Former Vice President Al Gore is challenging the United States to
produce all of its electricity through wind power, solar power and
other environmentally friendly sources within 10 years. Gore said the
transition would not only help resolve America's current energy and
economic problems, but would also improve U.S. national security by
reducing dependence on foreign oil. VOA Correspondent Cindy Saine
reports from Washington.
Al Gore received a rock star welcome at an energy conference in Washington, where he issued a challenge to the country.
"So
today I challenge our nation to commit to producing 100 percent of our
electricity from renewable energy and truly clean, carbon-free sources
within 10 years," he said.
Called an alarmist by some critics,
Gore has made global climate change his signature issue, and his
efforts won him a Nobel Prize. He admitted that weaning Americans off
fossil fuels would require placing a carbon tax on burning oil and
coal, which his plan would offset with a reduction in payroll taxes.

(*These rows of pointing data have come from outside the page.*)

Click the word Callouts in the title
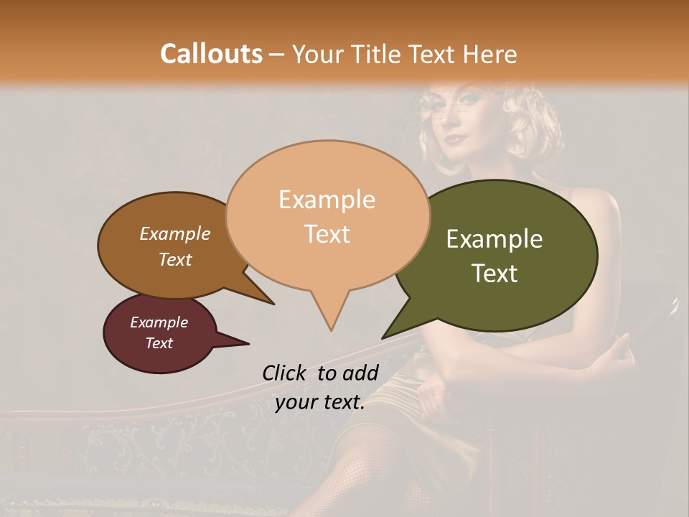click(211, 54)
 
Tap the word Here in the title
click(490, 54)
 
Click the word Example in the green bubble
click(495, 239)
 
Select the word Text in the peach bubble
click(327, 234)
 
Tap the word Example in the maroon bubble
click(159, 322)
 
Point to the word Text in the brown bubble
click(175, 259)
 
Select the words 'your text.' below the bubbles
click(320, 402)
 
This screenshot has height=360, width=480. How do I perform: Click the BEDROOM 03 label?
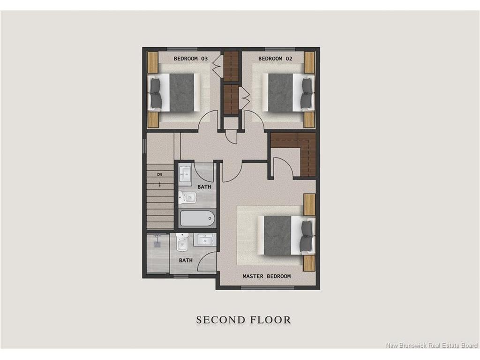tap(191, 59)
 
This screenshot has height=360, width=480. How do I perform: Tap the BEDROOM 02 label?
tap(275, 59)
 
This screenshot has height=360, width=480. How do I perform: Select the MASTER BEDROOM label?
tap(267, 276)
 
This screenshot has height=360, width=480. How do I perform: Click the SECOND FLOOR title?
tap(243, 320)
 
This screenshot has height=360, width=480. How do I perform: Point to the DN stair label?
tap(159, 174)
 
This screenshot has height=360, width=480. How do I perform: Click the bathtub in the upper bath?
tap(197, 218)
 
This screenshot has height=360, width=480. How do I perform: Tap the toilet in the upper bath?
tap(188, 197)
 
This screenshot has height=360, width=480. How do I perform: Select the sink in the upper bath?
tap(185, 174)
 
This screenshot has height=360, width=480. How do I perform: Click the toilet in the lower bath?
tap(182, 242)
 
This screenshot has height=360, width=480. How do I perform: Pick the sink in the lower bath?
tap(205, 240)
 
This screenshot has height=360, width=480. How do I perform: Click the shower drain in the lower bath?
tap(158, 244)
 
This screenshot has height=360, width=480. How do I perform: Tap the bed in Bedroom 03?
tap(174, 92)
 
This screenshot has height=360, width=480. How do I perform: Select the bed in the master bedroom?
tap(286, 235)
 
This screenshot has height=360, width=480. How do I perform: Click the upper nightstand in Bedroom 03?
tap(153, 62)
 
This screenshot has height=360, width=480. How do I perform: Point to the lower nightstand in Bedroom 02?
tap(309, 120)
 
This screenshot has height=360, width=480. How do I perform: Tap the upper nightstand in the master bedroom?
tap(309, 204)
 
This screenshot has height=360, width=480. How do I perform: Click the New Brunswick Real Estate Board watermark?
tap(432, 345)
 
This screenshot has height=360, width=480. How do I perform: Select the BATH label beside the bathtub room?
tap(204, 187)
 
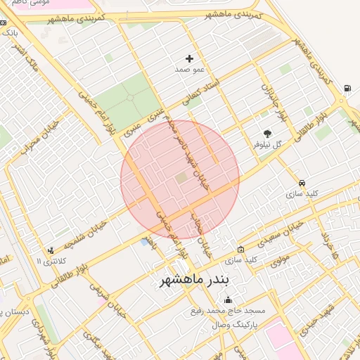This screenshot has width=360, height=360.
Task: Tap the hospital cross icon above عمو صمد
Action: tap(189, 59)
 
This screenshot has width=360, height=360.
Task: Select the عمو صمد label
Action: tap(189, 70)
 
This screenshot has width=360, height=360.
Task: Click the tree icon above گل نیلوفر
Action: tap(267, 133)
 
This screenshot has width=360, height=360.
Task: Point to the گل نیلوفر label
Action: tap(267, 144)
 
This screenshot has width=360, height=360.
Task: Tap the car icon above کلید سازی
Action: tap(302, 183)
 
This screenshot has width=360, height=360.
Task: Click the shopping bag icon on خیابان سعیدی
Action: tap(241, 250)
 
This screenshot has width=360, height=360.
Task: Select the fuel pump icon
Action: tap(347, 89)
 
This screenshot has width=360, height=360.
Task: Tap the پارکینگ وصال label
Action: tap(236, 326)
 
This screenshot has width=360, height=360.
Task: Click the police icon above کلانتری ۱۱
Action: tap(50, 250)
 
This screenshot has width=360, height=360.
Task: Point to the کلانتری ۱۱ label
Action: tap(49, 262)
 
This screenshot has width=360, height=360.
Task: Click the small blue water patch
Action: tap(145, 243)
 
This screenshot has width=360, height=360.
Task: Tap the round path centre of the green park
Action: tap(127, 100)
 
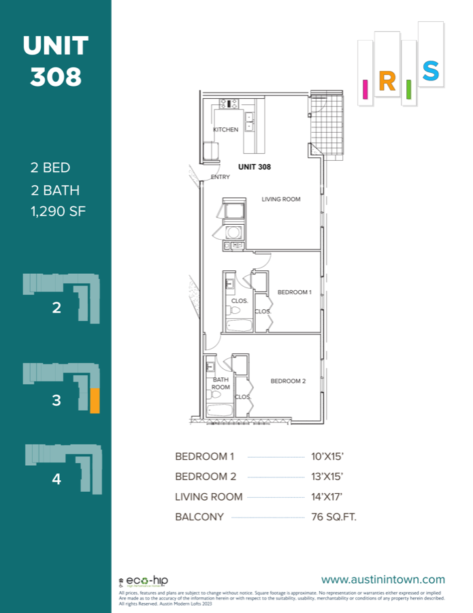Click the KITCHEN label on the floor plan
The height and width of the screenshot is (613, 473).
pyautogui.click(x=226, y=129)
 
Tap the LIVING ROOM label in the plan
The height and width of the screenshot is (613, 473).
pyautogui.click(x=281, y=200)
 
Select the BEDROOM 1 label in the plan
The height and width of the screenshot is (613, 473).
pyautogui.click(x=294, y=292)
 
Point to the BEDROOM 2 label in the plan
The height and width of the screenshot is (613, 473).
pyautogui.click(x=288, y=381)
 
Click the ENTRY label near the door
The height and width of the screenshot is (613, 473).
pyautogui.click(x=220, y=177)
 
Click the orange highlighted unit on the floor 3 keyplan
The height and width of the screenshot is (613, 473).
pyautogui.click(x=95, y=400)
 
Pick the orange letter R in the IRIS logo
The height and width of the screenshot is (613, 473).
pyautogui.click(x=386, y=82)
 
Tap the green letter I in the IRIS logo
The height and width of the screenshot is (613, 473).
pyautogui.click(x=409, y=89)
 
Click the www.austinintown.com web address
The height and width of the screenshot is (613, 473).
pyautogui.click(x=382, y=580)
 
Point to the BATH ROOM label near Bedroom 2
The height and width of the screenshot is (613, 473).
pyautogui.click(x=221, y=383)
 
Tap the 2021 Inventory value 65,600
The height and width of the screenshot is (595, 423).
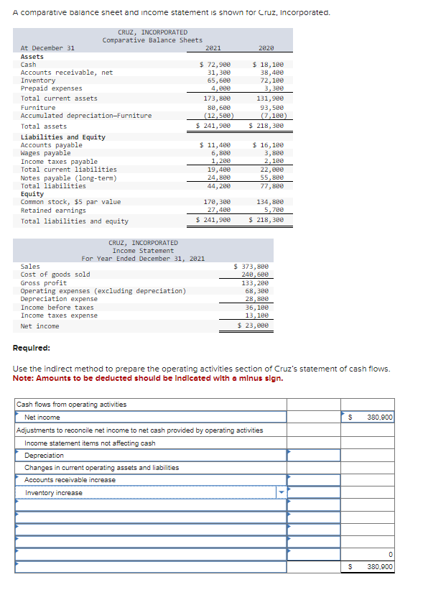(x=219, y=80)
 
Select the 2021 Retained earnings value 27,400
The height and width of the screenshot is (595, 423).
(x=219, y=210)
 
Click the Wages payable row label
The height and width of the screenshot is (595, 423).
(x=45, y=153)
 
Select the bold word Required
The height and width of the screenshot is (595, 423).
(x=32, y=348)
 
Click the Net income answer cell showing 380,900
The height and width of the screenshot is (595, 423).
(x=378, y=417)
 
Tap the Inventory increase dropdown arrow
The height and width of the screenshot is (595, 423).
(x=281, y=493)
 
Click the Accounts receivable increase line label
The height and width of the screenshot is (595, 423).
(x=70, y=480)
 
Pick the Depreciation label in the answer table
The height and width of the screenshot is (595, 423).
(x=44, y=456)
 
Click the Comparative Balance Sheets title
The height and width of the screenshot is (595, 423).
(x=152, y=40)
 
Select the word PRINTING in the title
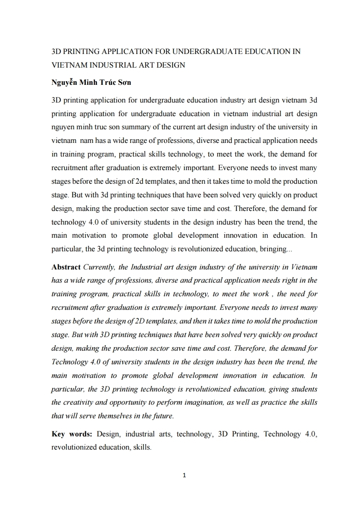[83, 51]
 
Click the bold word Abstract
[66, 267]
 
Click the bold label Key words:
[72, 434]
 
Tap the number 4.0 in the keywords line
[310, 434]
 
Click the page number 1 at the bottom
[184, 475]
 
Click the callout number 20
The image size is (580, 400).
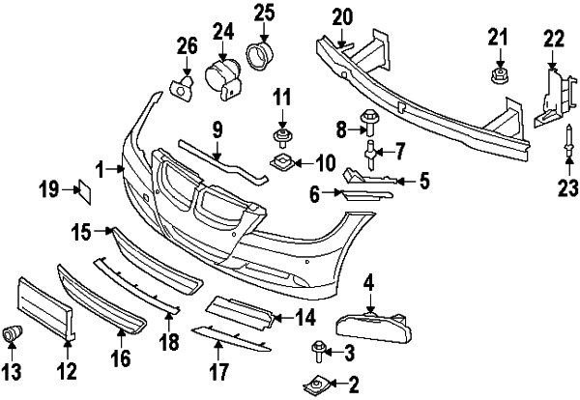(343, 16)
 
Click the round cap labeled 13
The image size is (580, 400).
(14, 334)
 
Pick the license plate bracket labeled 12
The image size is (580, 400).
(45, 308)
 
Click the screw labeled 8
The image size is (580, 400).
(370, 121)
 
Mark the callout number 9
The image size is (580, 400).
(217, 129)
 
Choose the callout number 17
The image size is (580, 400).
(218, 371)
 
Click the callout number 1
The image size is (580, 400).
(101, 169)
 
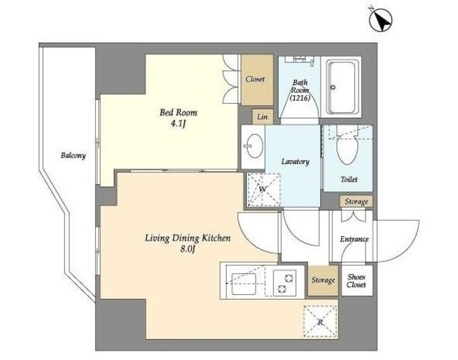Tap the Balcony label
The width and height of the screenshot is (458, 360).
(73, 155)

But Gore said soaring gasoline prices and the current economic turmoil
have created a new political environment where Americans are hungry for
change.
"I do not remember a time in our country when so many
things seem to be going so wrong simultaneously," he said. "Our economy
is in terrible shape and getting worse, people are hurting. Gasoline
prices are increasing dramatically and so are electricity rates. Jobs
are being outsourced, home mortgages are in trouble. Banks, automobile
companies, other institutions we depend upon are under growing
pressure."
Gore called on all Americans to pull together,
citing the kind of national effort that made it possible for Neil
Armstrong to walk on the moon just eight years after former President
John F. Kennedy issued that challenge. He said both presidential
candidates, his fellow Democrat Barack Obama and the presumptive
Republican nominee John McCain are way ahead of most politicians in the
fight against global climate change.
But Gore did criticize President Bush's proposal to resume offshore oil drilling as a way to address the current energy crisis.
"It
is only a truly dysfunctional system that would buy into the perverse
logic that the short-term answer to high gasoline prices is drilling
for oil 10 years from now in areas that should be protected," he said.
The
presumptive Democratic presidential nominee Barack Obama issued a
statement after the speech, saying he strongly agrees with Gore that
the U.S. cannot drill its way to energy independence, but must boost
investments in renewable sources of energy. Obama said it is a
strategy that will create millions of new jobs and leave American
children with a cleaner and safer world.